**Assignment**
Restate word for word the lines in the listing below, starting at the line containing "For every named" and ending at the line containing "Lisna Dwi - A", both included; leave out the rest.

**Task inputs**
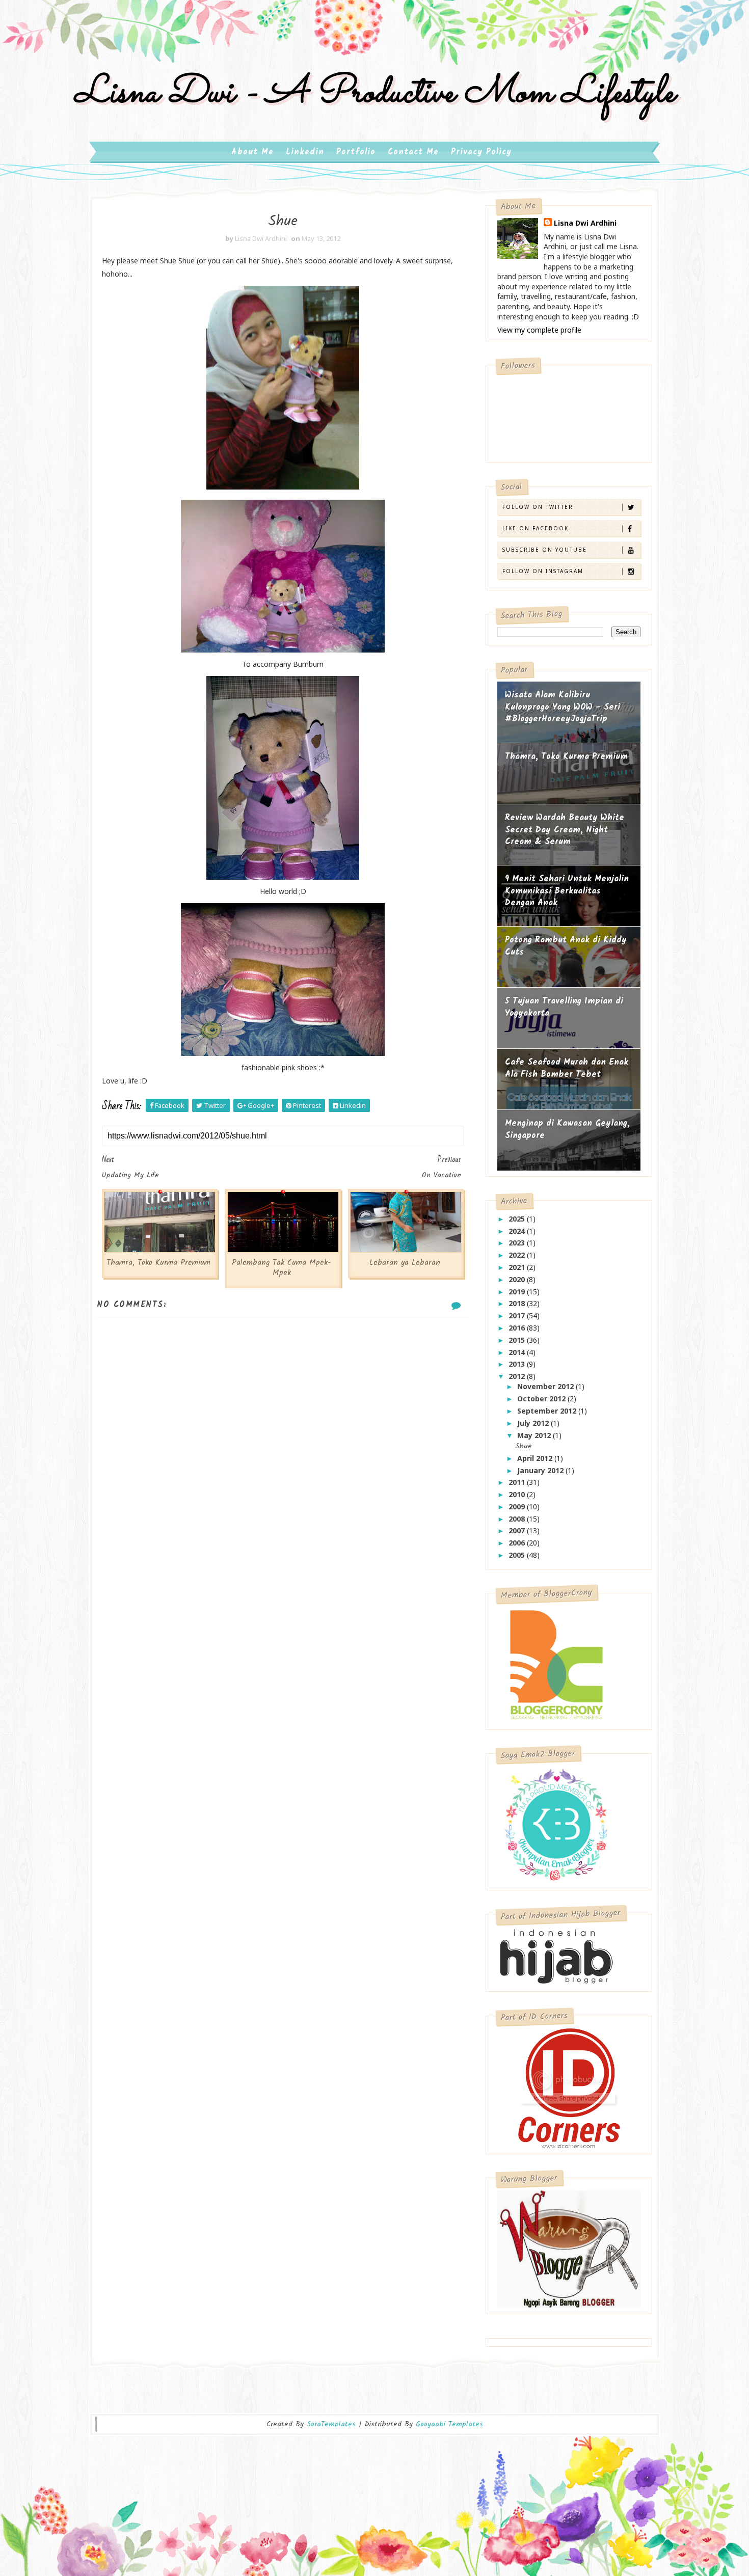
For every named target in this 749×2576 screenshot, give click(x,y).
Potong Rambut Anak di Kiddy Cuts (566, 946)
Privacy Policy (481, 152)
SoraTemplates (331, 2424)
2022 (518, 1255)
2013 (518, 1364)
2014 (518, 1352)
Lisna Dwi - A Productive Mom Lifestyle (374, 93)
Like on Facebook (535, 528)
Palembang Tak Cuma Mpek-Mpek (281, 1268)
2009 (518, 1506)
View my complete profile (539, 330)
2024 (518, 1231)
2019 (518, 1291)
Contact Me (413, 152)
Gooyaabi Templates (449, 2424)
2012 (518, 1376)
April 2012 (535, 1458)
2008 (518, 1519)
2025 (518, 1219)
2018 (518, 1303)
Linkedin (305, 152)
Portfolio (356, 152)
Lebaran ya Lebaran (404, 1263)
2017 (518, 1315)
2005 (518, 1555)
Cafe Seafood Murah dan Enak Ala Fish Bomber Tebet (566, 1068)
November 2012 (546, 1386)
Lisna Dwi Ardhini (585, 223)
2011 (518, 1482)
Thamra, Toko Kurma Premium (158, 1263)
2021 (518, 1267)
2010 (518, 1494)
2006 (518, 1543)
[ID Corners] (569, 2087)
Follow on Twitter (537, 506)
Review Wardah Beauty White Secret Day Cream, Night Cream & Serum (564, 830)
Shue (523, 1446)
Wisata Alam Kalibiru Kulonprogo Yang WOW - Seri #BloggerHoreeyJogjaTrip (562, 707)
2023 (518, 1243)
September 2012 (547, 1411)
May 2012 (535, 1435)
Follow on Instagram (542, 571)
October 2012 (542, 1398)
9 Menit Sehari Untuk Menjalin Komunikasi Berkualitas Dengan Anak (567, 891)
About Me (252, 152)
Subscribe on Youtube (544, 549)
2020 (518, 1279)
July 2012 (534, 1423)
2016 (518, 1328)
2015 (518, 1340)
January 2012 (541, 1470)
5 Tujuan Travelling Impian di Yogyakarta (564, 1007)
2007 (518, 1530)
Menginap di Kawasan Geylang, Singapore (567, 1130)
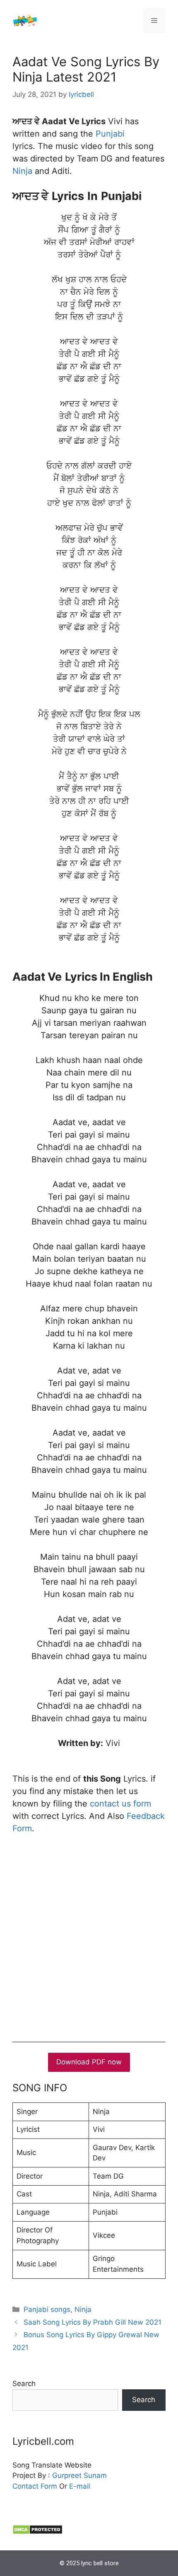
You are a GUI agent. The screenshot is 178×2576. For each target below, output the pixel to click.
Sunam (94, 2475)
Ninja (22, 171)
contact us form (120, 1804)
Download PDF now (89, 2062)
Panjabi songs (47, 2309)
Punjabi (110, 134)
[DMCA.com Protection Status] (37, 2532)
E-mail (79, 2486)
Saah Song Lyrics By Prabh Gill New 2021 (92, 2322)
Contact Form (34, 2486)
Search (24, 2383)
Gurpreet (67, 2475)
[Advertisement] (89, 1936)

==

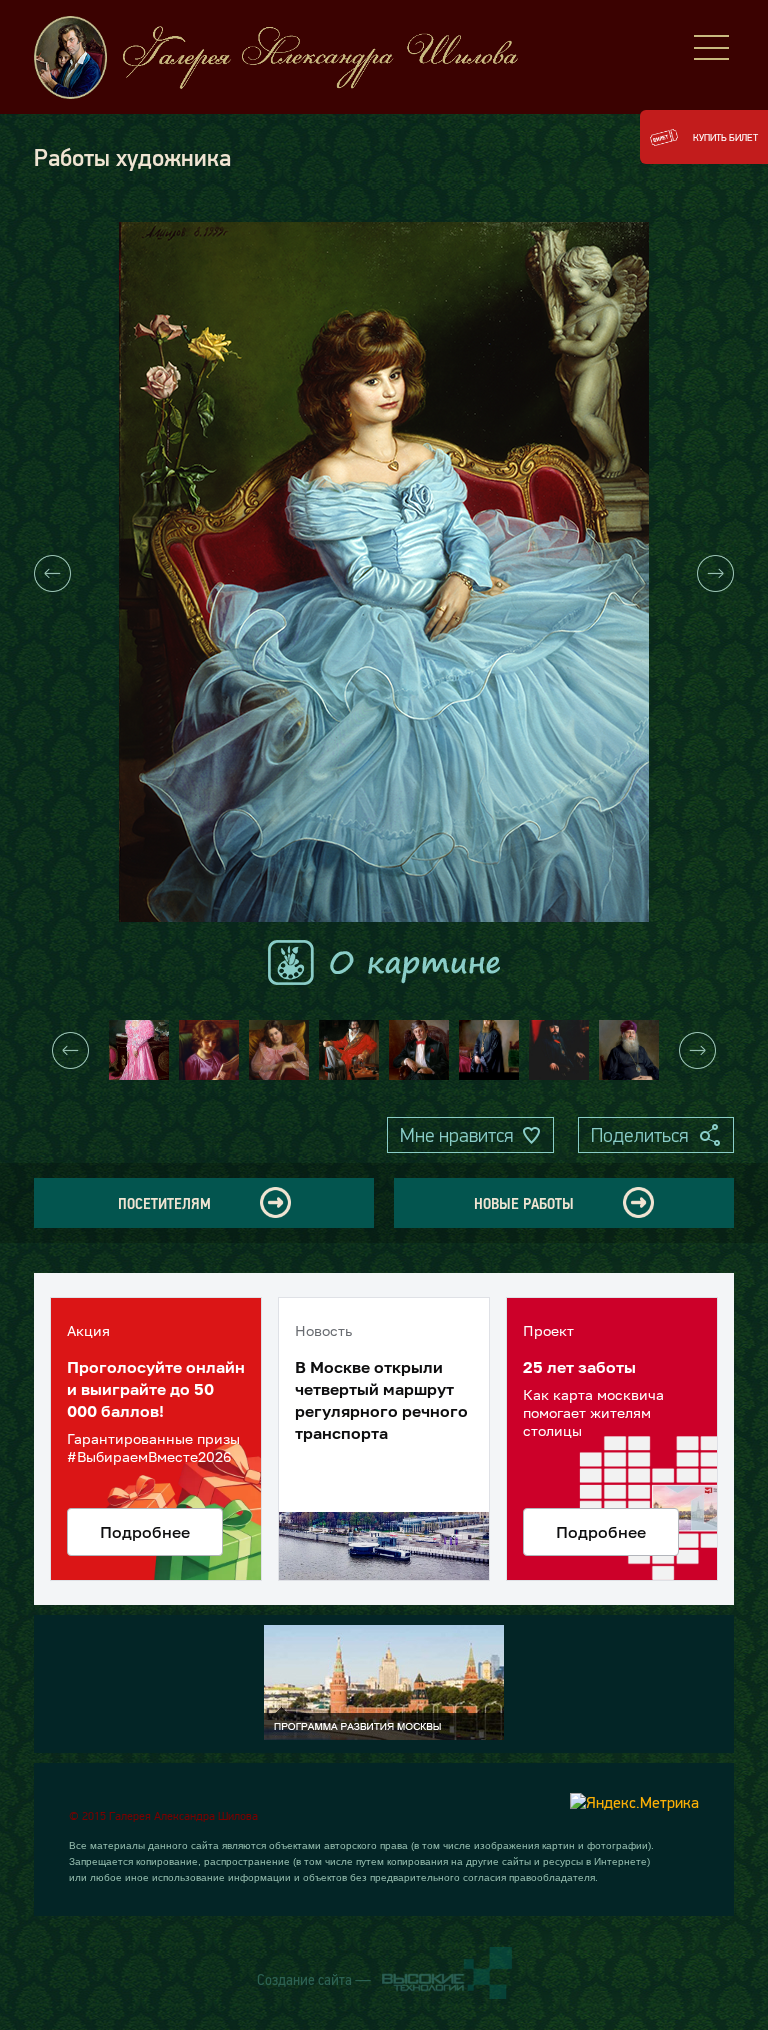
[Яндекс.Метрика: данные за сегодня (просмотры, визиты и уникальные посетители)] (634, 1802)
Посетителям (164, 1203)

**Finished exercise**
For every named target in this 749×2576 screenshot, give click(x,y).
Potong Rambut Anak di Kiddy Cuts (566, 946)
Privacy Policy (481, 152)
SoraTemplates (331, 2424)
2022 (518, 1255)
2013 (518, 1364)
2014 (518, 1352)
Lisna Dwi - A Productive Mom Lifestyle (374, 93)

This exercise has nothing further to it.